Enterram-se os mortos, mas as dúvidas e a dor das famílias permanece. Entretanto, advogados peritos em indeminizações também rumaram a Santiago de Compostela para falar com as famílias das vítimas.

O principal suspeito deste acidente, o maquinista Francisco José Garzón, foi ouvido no domingo por um juiz e saiu em liberdade. Reconheceu a imprudência da velocidade que levava e fcou arguido dos crimes de homicídio por negligência. Uma alegada culpa que resta saber se é partilhada ou não pela empresa e que a investigação deve concluir.

Santiago de Compostela é, pois, uma cidade triste, numa altura em que se cumprem ainda os sete dias de luto que a Galiza decretou em memória das vítimas. E, no meio da desgraça, nascem histórias de coragem e solidariedade, destacadas logo à chegada pelo Príncipe Filipe. Como a de Francisco Garrido, um polícia de Angrois, que largou o carro com a porta aberta e as luzes ligadas e começou a socorrer quem pôde do comboio acidentado. Francisco Garrido, no entanto, prende-se na imagem de um carrinho de bebé abandonado que procurou em vão o seu dono, como conta o «El País». Uma dúvida que o assalta.

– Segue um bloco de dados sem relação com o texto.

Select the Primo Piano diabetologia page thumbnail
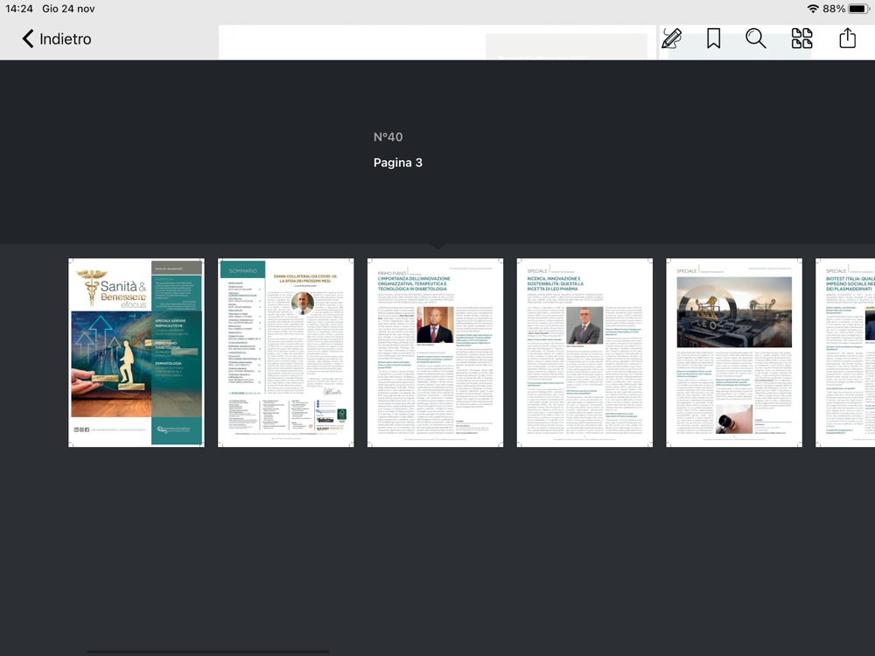Screen dimensions: 875x656 coord(435,352)
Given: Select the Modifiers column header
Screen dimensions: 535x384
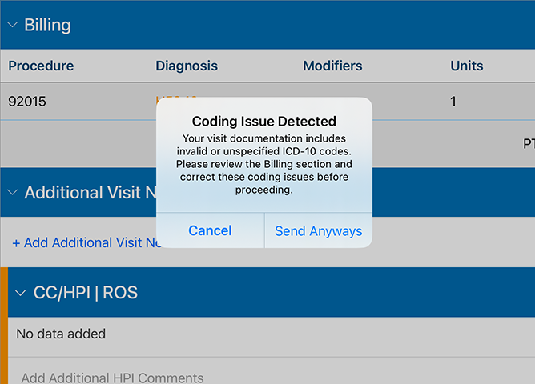Looking at the screenshot, I should tap(332, 66).
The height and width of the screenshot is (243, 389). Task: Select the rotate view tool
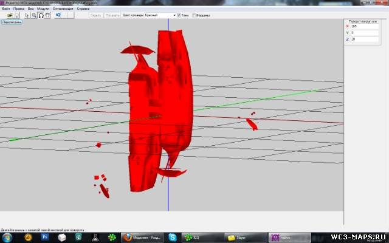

Outras dúvidas: por que é que o hospital que fica mais perto do local do acidente, com uma capaciadde de 70 camas, não recebeu nenhum doente. A questão levantada também nas páginas do «El País» chama a atenção para os alegados erros nas operações de socorro às vítimas.

O acidente de comboio mais grave de Espanha provocou 79 vítimas. Duas dezenas de feridos continuam em estado crítico.